Elizabeth Holmes may not be a household name yet, but it is soon to be if her vision pans out. At 19 years old, Holmes dropped out of Stanford in the hopes of revolutionizing the blood testing industry. And her vision is finally becoming a reality 11 years later, as Theranos blood tests are becoming available at select Walgreens locations. Of course this is just a start. The hope is to have Holmes’s labs in hospitals, army bases, and “within one mile of every city dweller”according to (www.fortune.com).
So what exactly is this revolutionizing technology? Holmes keeps the actual technology quite secretive but claims they use “the same fundamental chemical methods” as existing labs. Currently, 10 ml vials of blood must be painfully drawn to run blood tests, but with Theranos, one painless finger prick can deliver up to 70 blood tests. Theranos is hoping to make blood testing convenient and painless, so people can detect and treat illness as early as possible. Not only is Holmes making blood tests painless, she is also making the results transparent by giving people access to their own blood test information.
Theranos technology can save innumerable lives by enabling early detection of certain diseases and by giving people constant access to what is happening inside their bodies. The hope is to have people tracking blood information the same way they track weight, daily steps, heart rate, and sleeping patterns. Anomalies and testing errors will also become easier to detect with more data points making the information even more valuable.
Curious about how you can apply the philosophy of Ms. Holmes to your life?
1. She makes short term sacrifices for long term gains
An important part of Holmes’s success is that she was able to make short term sacrifices for long term success. Rather than hastily raise money with investors who were eager for quick returns, she patiently waited to attract investors who understood her mission and long term goals. In addition, she was able to retain 50% of Theranos, now valued at over 9 billion dollars, placing her at 110 on the Forbes 400 list. Unlike many entrepreneurs in Silicon Valley, she isn’t eager to find an exit strategy. Rather, she is eager to continue revolutionizing the diagnostic lab business so that soon everybody can have access to potentially life saving information. This idea seems obvious, but in the moment most people opt for a quick return. Waiting for a reward is difficult, especially when it isn’t guaranteed. But if you can continuously remind yourself of the greater payoff associated with achieving your goals, you’ll be more likely to persevere.
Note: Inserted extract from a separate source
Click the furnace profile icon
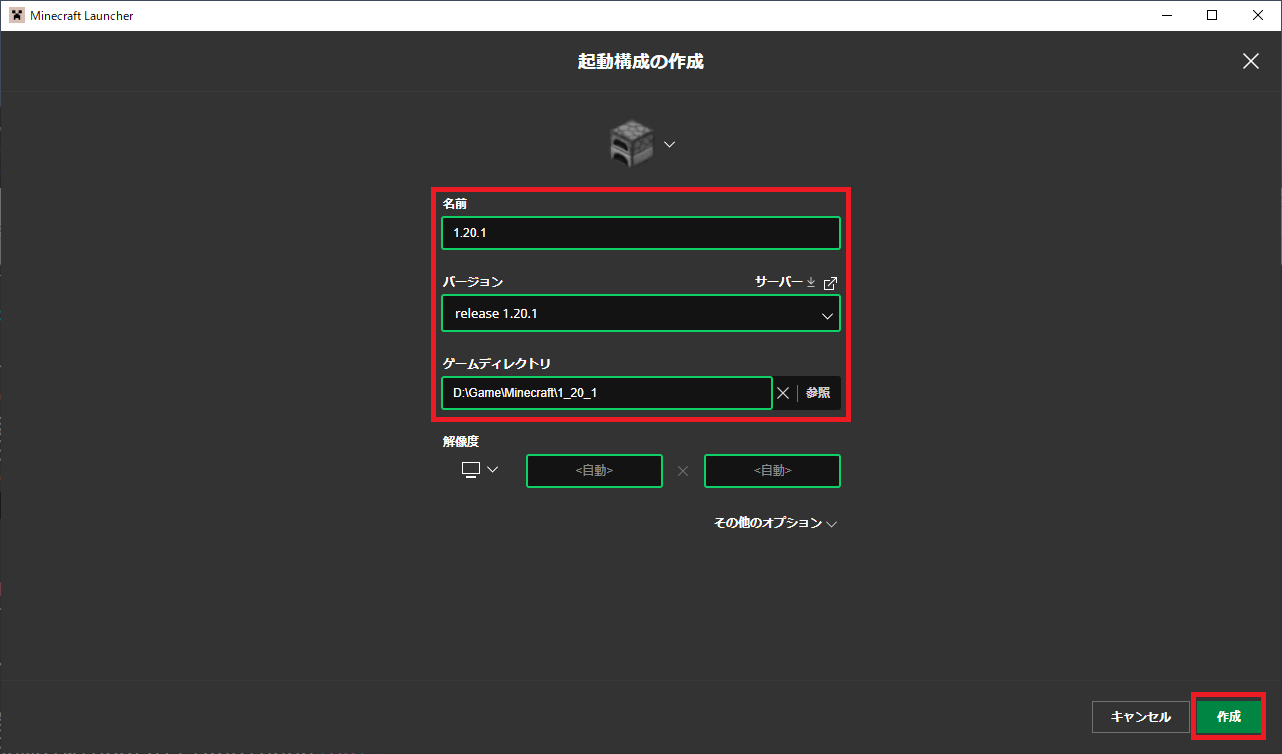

2. She found work that motivated her internally
Although she is the youngest self-made female billionaire, her motivation stems from her desire to profoundly impact humanity not to make money. She believes in using business as “a tool for making change in the world.” This has been said too many times to be meaningful but it is true. The most successful people are motivated by more than solely money. While you may not be able to find meaning in making 1000 copies of a document or entering data, try to understand a way your work contributes to a greater picture.
3. She automates trivial matters to focus her mental energy on work
Ms. Holmes is a great admirer of Steve Jobs and is known to dress in a black turtleneck each day similar to him. Jobs was known for his black turtleneck look and claimed he liked the “daily convenience and signature style” it offered. While Holmes did not state her reason for dressing the same way each day, other magnates including Mark Zuckerberg also have a signature style partly to reduce the number of unnecessary daily decisions. The idea is the less mental energy you exert towards unnecessary tasks, the more you have to focus on important work.
4. She goes substance free (…. yes this includes caffeine and alcohol)
As noted in Fortune, Holmes seems to follow an ascetic lifestyle. Holmes works 16 hour days, seven days a week, and fuels herself with green juices rather than coffee. She abstains from animal products, caffeine, and even alcohol – a rarity in today’s society. While the majority of Americans wouldn’t consider working before their cup of coffee, perhaps it is worth trying to go a month substance free even if it’s just to prove you can. You may surprise yourself with greater mental clarity by the end.